What might a better course of action look like? Dennis Hoover and I have provided detailed recommendations in a booklet titled "The Future of U.S. International Religious Freedom Policy: Recommendations for the Obama Administration." It includes some obvious steps: placing the ambassador and his office directly under the secretary of state and integrating international religious freedom into such broader policies as democracy promotion, public diplomacy, and counterterrorism. Among other things, it is clear that a country that protects the religious freedom of all its citizens is far less likely to nourish and export (including to American shores) religion-based terrorism.

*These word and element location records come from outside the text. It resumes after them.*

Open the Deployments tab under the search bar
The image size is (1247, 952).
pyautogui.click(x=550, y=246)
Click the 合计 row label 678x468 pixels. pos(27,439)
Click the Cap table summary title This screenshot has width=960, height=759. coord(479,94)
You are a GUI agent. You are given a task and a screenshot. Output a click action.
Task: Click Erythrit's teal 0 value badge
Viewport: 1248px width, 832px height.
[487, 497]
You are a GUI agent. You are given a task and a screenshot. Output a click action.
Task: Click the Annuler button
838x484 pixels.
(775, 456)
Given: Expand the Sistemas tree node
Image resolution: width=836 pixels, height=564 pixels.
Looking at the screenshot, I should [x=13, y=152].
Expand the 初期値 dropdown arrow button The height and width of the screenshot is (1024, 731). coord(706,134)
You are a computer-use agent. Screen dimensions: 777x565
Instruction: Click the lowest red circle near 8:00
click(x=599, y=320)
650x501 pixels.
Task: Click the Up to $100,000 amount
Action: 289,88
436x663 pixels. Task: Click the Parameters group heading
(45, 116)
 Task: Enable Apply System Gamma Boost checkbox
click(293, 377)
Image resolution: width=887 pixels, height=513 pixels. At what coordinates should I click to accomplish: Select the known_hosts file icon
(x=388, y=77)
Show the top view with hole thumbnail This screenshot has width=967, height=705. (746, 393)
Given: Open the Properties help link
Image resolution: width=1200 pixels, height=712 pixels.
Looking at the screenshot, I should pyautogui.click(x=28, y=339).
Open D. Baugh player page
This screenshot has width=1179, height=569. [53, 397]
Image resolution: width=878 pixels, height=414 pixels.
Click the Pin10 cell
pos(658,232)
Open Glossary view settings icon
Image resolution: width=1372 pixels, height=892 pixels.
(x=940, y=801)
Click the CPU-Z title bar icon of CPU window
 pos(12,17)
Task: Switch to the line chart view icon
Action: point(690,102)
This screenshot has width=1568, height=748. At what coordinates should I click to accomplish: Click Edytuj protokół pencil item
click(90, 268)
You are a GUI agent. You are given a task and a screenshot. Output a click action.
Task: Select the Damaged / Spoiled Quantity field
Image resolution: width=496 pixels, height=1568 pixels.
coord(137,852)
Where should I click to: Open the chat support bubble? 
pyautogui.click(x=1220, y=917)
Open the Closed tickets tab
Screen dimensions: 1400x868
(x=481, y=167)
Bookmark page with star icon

Obama should also build off his speech in Cairo: "Freedom of religion is central to the ability of peoples to live together." Recently a report from the Project on Middle East Democracy, based on extensive interviews with young Middle Eastern civil society leaders, found support for a refurbished religious freedom policy in the Middle East. "In our conferences," the report notes, "participants sharply objected to U.S. practice relating to religious freedom, but instead of calling for an end to the IRF office and its reports they argued that its mandate should be expanded to focus on a) freedom of political participation by religious persons and b) the freedom of independent religious debate and institutional life, in addition to c) the freedom of individual practice."

What does this tell us? That at least some young leaders in the Middle East not only want democracy -- we've know that for some time -- but also want help in establishing the freedoms and limits that help make democracy stable and lasting.

There is ample reason for the president to retool and refurbish the country's international religious freedom policy. Among them is the fact that his predecessors failed to see the potential in such an effort. Far more important, however, is the growing awareness that successful religious freedom diplomacy can serve the interests of peace, stability, and American security.